> EXERCISE OBJECTIVE
Can you lay out everything in the data below, from the line containing "Контакты (1070, 111)" down to the line containing "Điều Khoản Sử Dụng (891, 2196)" (both included), as a Markdown table with the columns Row and Entry, leaving out any blank lines?

----- DATA IN THIS EXERCISE -----

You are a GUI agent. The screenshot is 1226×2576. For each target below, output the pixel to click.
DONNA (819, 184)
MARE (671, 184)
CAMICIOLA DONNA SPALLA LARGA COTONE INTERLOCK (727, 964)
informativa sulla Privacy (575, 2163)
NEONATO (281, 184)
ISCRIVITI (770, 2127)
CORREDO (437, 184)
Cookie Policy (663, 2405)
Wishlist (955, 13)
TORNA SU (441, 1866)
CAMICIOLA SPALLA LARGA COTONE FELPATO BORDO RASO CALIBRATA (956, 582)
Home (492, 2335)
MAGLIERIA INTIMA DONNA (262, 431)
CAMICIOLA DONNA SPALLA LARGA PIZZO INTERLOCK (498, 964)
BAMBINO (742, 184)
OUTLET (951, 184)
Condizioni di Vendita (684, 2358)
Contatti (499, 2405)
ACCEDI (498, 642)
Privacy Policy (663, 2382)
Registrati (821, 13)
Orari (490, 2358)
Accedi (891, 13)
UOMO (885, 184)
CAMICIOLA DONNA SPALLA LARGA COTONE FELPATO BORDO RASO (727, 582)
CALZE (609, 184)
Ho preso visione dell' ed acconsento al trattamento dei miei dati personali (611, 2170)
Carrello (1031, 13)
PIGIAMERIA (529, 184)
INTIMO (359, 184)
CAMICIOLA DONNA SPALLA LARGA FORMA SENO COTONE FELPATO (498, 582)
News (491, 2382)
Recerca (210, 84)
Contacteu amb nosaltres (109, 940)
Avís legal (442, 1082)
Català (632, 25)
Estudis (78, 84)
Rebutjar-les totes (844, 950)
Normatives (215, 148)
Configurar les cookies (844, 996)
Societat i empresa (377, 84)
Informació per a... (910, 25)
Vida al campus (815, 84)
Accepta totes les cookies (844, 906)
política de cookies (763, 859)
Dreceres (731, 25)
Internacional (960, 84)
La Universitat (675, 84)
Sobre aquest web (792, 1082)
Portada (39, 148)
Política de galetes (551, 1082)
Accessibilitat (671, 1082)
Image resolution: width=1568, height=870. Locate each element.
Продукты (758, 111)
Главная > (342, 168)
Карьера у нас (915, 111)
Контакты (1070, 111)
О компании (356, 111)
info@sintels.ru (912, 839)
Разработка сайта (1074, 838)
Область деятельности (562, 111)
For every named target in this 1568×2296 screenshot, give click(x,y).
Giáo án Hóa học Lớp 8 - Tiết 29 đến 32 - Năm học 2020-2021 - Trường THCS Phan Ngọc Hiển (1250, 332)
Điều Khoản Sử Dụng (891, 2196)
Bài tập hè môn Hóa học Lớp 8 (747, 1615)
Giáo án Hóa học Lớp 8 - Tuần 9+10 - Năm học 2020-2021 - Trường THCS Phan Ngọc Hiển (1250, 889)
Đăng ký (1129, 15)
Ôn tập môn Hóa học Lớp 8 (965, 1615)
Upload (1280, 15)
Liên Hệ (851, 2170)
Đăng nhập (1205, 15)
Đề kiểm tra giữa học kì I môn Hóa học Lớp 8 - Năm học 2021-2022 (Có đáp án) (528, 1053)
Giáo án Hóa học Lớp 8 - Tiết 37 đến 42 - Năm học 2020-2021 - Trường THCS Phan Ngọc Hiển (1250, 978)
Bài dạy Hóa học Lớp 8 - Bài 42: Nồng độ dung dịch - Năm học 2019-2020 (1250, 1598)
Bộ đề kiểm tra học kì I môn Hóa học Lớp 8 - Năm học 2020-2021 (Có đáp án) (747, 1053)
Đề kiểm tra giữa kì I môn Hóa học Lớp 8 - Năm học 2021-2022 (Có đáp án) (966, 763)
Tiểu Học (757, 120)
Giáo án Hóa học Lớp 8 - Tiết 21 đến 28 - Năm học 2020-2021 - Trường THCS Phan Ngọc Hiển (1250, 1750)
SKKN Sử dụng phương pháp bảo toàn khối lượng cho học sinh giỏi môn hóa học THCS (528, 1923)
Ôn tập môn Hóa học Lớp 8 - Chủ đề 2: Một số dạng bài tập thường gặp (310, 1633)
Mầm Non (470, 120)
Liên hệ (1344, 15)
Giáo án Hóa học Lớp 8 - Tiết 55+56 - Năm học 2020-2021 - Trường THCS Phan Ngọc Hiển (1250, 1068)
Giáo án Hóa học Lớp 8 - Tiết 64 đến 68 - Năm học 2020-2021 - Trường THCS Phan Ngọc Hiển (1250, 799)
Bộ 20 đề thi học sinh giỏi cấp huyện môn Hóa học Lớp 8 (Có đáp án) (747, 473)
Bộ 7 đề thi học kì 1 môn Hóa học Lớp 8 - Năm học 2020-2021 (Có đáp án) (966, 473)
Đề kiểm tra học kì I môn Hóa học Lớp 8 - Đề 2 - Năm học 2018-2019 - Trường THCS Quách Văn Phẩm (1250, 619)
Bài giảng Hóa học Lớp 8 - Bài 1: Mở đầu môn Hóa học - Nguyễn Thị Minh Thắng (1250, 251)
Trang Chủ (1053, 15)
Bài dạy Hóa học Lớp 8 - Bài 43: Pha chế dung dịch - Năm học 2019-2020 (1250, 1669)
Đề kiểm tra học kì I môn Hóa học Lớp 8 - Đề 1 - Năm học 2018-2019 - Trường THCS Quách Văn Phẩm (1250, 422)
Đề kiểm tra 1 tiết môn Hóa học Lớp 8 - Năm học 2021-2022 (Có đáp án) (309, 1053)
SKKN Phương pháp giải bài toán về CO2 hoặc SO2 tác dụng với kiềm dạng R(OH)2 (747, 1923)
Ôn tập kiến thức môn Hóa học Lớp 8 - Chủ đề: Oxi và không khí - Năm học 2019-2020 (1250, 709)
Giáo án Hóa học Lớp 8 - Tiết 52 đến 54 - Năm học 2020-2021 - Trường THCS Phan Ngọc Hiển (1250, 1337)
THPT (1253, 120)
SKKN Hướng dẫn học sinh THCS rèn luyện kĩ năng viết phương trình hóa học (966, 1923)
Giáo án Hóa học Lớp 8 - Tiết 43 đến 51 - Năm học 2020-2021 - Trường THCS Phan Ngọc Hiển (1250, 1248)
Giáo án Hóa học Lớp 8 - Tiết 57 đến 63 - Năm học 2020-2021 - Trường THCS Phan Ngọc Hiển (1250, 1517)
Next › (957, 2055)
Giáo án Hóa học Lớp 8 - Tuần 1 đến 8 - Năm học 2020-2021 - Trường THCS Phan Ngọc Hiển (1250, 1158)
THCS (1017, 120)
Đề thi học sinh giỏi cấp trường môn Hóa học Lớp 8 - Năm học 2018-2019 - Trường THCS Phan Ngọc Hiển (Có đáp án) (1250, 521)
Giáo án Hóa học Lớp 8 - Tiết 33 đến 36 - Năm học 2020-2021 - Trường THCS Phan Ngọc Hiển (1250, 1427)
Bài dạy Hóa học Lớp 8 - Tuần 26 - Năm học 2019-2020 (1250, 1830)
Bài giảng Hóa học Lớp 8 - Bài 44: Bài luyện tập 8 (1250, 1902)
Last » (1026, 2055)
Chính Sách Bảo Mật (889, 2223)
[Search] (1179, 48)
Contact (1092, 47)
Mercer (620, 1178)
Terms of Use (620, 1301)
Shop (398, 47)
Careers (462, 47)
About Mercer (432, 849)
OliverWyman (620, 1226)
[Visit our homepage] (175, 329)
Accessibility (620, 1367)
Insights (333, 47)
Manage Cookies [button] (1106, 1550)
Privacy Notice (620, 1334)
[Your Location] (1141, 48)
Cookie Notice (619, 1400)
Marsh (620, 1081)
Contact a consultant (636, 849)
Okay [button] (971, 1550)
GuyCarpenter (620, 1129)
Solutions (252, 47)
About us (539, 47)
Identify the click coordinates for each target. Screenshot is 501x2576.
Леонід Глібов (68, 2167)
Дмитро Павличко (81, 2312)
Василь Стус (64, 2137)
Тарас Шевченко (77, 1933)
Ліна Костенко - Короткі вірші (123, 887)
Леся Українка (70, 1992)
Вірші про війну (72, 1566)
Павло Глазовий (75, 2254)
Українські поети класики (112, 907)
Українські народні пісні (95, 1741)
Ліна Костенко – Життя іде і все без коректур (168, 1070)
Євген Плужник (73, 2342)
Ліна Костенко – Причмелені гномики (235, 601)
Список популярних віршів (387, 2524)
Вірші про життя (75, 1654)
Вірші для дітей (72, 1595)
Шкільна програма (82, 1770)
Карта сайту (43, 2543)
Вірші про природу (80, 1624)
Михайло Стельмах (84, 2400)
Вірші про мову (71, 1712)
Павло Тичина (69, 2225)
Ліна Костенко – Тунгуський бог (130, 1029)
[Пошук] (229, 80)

-----

> RESPONSE TO THE TASK
| Row | Entry |
|---|---|
| 1 | Контакты (1070, 111) |
| 2 | О компании (356, 111) |
| 3 | info@sintels.ru (912, 839) |
| 4 | Разработка сайта (1074, 838) |
| 5 | Область деятельности (562, 111) |
| 6 | For every named target in this 1568×2296 screenshot, give click(x,y). |
| 7 | Giáo án Hóa học Lớp 8 - Tiết 29 đến 32 - Năm học 2020-2021 - Trường THCS Phan Ngọc Hiển (1250, 332) |
| 8 | Điều Khoản Sử Dụng (891, 2196) |